Saved data entries:
▼
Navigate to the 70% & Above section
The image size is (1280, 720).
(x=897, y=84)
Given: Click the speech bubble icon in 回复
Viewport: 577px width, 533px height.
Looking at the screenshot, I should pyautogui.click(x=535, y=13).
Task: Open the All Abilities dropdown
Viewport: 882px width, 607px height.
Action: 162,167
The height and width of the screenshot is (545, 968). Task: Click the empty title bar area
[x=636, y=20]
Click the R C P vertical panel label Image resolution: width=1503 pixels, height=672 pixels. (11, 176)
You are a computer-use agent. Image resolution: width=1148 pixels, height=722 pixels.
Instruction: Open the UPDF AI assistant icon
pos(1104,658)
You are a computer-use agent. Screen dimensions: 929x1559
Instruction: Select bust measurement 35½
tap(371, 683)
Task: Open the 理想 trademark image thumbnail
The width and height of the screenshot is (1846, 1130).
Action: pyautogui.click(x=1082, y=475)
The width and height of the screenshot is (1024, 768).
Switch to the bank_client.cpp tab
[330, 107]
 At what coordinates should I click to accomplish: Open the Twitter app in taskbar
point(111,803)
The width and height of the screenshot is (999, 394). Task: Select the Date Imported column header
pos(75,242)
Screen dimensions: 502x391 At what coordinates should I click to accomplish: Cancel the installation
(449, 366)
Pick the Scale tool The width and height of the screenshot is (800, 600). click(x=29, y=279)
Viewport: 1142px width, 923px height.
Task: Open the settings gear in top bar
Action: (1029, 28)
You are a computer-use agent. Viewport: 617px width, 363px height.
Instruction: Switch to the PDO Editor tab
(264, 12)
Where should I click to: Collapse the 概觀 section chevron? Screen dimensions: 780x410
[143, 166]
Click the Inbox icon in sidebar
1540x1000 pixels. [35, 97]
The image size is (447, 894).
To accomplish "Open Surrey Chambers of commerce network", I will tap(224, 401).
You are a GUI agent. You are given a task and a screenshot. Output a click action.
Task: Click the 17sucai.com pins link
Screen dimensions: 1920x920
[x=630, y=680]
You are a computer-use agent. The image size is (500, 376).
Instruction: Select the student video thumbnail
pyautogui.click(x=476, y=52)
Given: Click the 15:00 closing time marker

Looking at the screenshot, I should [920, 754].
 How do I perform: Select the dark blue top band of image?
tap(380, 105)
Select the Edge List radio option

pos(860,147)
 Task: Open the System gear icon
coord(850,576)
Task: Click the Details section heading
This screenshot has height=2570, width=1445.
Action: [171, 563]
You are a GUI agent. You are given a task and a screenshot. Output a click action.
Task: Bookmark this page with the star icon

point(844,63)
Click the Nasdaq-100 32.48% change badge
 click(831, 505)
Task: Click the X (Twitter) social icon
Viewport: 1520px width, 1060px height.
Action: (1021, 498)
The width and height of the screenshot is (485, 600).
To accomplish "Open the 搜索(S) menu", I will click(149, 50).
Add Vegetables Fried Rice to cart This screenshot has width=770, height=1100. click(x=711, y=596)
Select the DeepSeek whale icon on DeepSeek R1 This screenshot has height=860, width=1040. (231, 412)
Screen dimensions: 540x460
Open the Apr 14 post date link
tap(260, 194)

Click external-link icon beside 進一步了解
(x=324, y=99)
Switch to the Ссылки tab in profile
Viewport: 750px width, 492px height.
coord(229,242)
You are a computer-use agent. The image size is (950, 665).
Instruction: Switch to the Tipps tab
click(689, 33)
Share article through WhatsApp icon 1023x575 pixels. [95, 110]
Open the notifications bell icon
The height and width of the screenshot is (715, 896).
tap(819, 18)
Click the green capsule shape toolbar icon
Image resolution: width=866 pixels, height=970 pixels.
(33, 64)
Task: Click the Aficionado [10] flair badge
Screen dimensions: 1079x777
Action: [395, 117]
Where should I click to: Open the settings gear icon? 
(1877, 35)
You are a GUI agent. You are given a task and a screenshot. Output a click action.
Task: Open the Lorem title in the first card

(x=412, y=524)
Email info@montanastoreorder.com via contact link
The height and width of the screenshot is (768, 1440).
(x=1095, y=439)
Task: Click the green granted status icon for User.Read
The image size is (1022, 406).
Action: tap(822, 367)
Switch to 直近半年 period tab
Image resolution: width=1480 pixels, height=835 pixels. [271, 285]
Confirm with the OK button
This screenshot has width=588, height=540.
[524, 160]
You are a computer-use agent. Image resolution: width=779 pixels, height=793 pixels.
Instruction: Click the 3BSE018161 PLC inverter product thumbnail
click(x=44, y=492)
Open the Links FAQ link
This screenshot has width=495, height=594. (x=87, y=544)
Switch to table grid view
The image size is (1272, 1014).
▲
→ What you are asked to do: Lines before the one containing "Open the Links FAQ link" are left out. Repeat that line and all lines after it in the records above exactly.

→ Written reply:
Open the Links FAQ link
This screenshot has width=495, height=594. (x=87, y=544)
Switch to table grid view
The image size is (1272, 1014).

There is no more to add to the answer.